Salute

Tatuaggi per 7 milioni di italiani: ecco chi sono

L'Istituto Superiore di Sanità traccia il primo identikit degli appassionati di tattoo e avverte: troppi sottovalutano i rischi per la salute

Sono 7 milioni gli italiani contagiati dalla tattoo-mania, il 13% della popolazione: la maggior parte di loro ha tra i 30 e i 40 anni e vive nelle Regioni del Nord, dove lavora grazie ad un titolo di studi medio-alto. A tracciare questo identikit è il primo rapporto sui tatuaggi nostrani stilato dall’Istituto Superiore di Sanità (ISS) per vigilare sui potenziali rischi per la salute di questa pratica, troppo spesso sottovalutati ma che colpiscono in media il 3% dei tatuati.

L’indagine è stata condotta dall’ONDICO, l’Organismo Notificato Dispositivi e Cosmetici dell’ISS, su un campione di quasi 8.000 persone rappresentativo della popolazione italiana con più di 12 anni.

Gruppo San Donato

Dai dati emerge che i tatuaggi sono più diffusi tra le donne (13,8% delle intervistate) rispetto agli uomini (11,7%): le prime preferiscono disegnare schiena, piedi e caviglie, mentre gli uomini tatuano per lo più braccia, spalle e gambe.

Un tatuato su quattro risiede nel Nord Italia, il 31% ha una laurea e il 63% lavora. Il primo tattoo viene effettuato a 25 anni, ma il numero maggiore di tatuati riguarda la fascia d’età tra i 35 e i 44 anni (29,9%). Tra i minorenni la percentuale è pari al 7,7%. Il 76.1% dei tatuati si è rivolto ad un centro specializzato di tatuaggi e il 9,1% ad un centro estetico, ma ben il 13,4% lo ha fatto al di fuori dei centri autorizzati mettendo a rischio la propria salute.

Il 17% dei tatuati si dice pentito del disegno impresso sulla pelle e oltre il 4% si è già sottoposto a trattamenti per cancellarlo, anche pagando parcelle salate che variano dai 1.000 ai 5.000 euro.

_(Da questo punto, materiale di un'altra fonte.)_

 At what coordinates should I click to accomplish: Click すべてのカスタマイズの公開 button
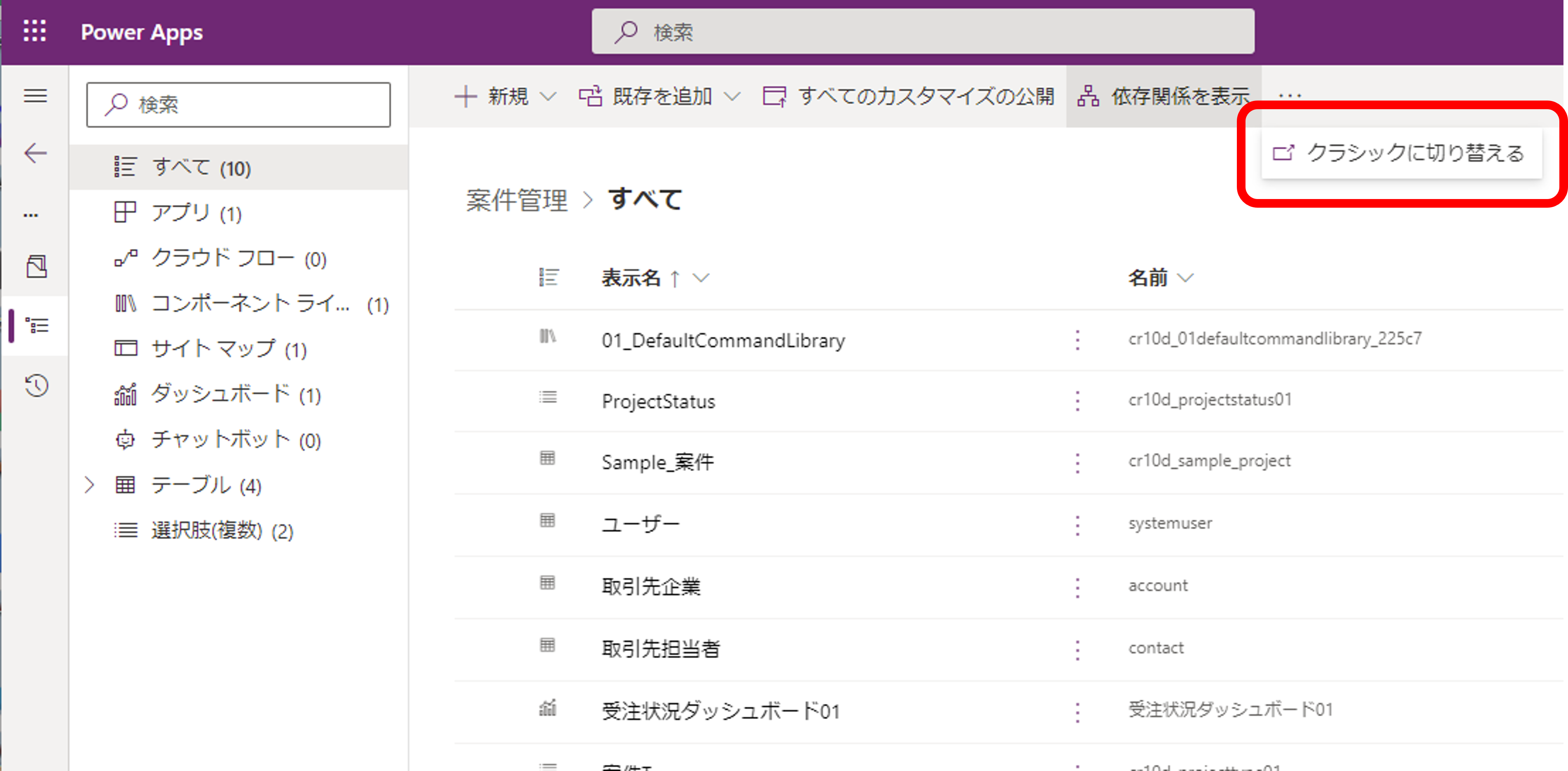coord(908,96)
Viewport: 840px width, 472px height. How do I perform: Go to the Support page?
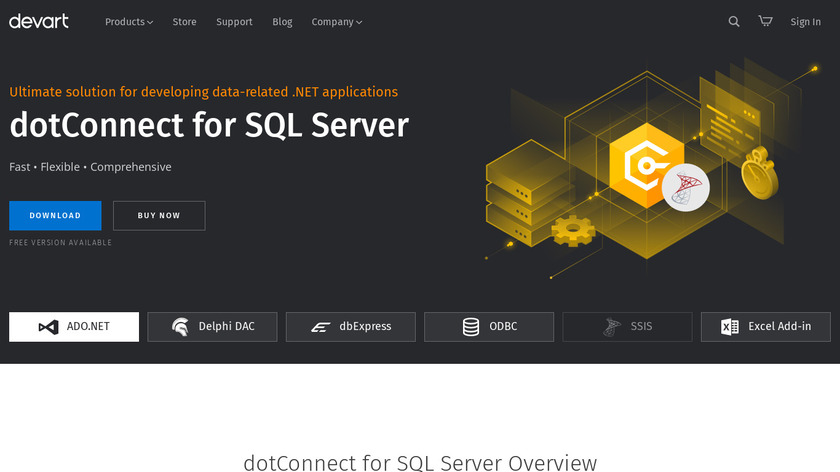pos(234,22)
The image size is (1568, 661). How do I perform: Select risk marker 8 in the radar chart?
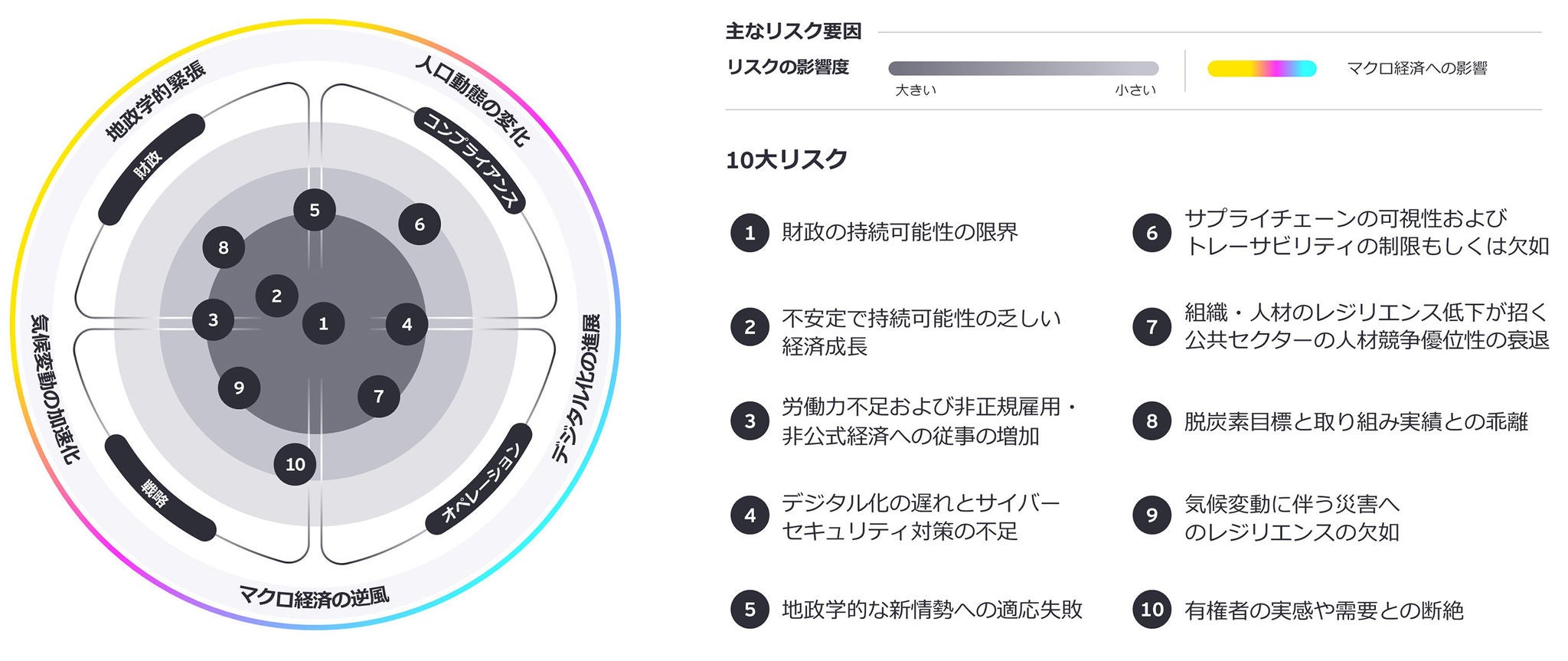click(x=224, y=247)
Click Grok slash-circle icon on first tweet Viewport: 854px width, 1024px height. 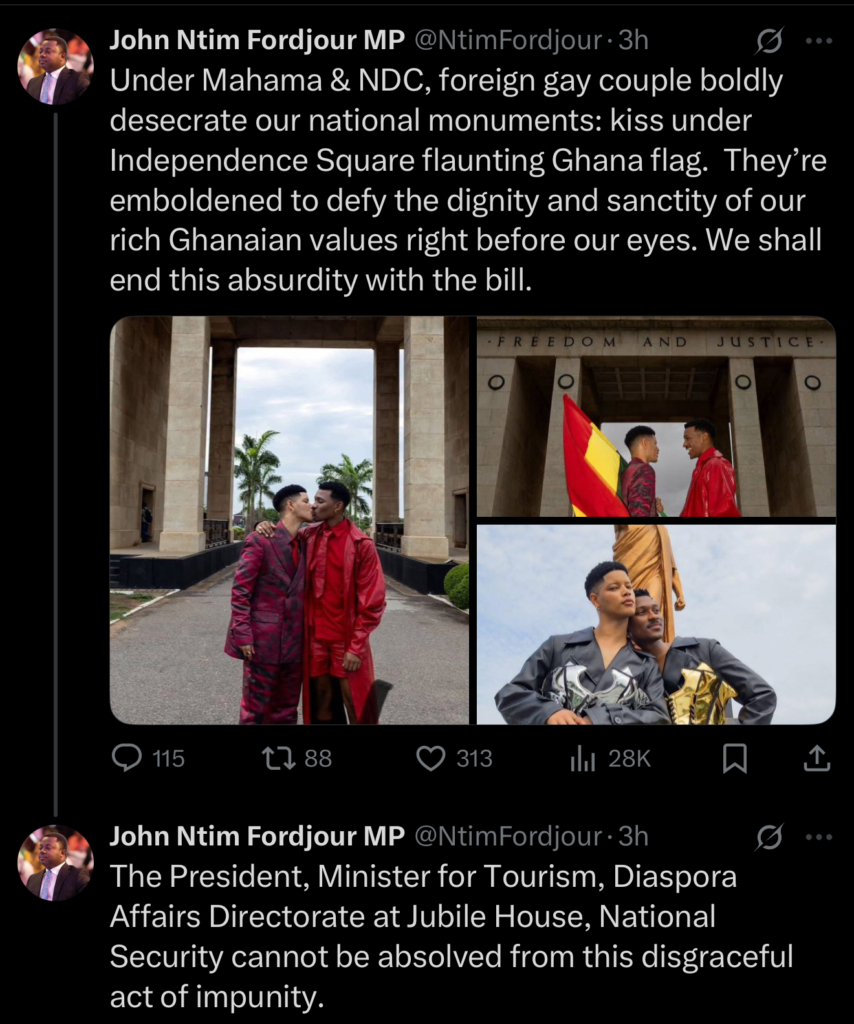[x=768, y=41]
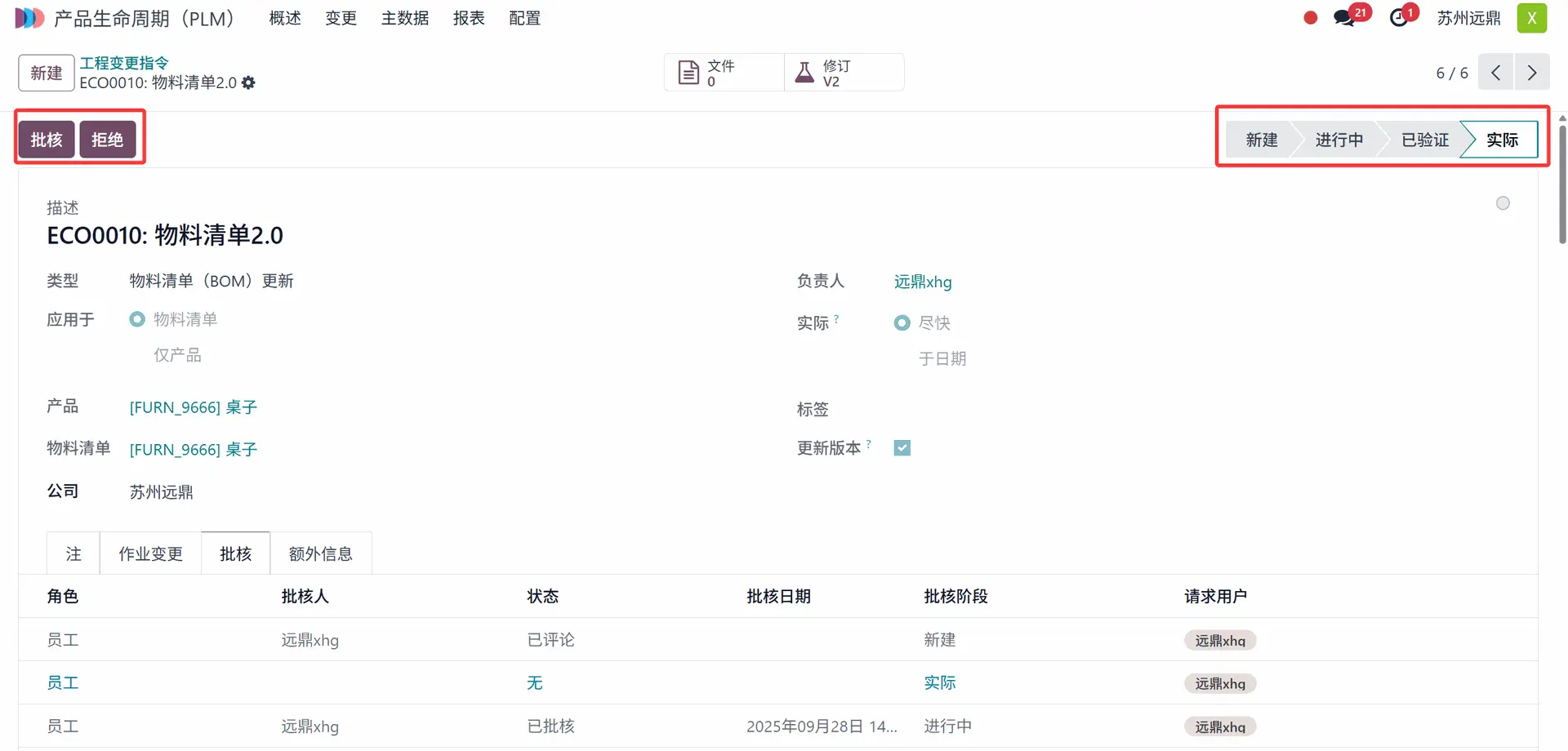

«Il tatuaggio – spiega Alberto Renzoni, esperto dell’Istituto Superiore di Sanità che ha coordinato l’indagine – non è una camicia che si indossa e si leva: è l’introduzione intradermica di pigmenti che entrano a contatto con il nostro organismo per sempre e con esso interagiscono e possono comportare rischi e, non raramente, anche reazioni avverse. Per questo è fondamentale rivolgersi a centri autorizzati dalle autorità locali, con tatuatori formati che rispettino quanto prescritto dalle circolari del Ministero della Salute».

Secondo i dati dell’indagine, infatti, il 3,3% dei tatuati dichiara di aver avuto complicanze o reazioni: dolore, granulomi, ispessimento della pelle, reazioni allergiche, infezioni e pus. Ma il dato appare sottostimato. In tutti questi casi, solo il 12,1% si è rivolto a un dermatologo o al medico di famiglia (il 9,2%) e il 27,4% si è rivolto al proprio tatuatore, ma più della metà (il 51,3%) non ha consultato nessuno.

In generale, comunque, solo il 58,2% degli intervistati è informato sui rischi: la percezione sui rischi considerati più frequenti riguarda le reazioni allergiche (79,2%), l’epatite (68,8%) e l’herpes (37,4%). Mentre, soltanto il 41,7% è adeguatamente informato sulle controindicazioni alla pratica del tatuaggio.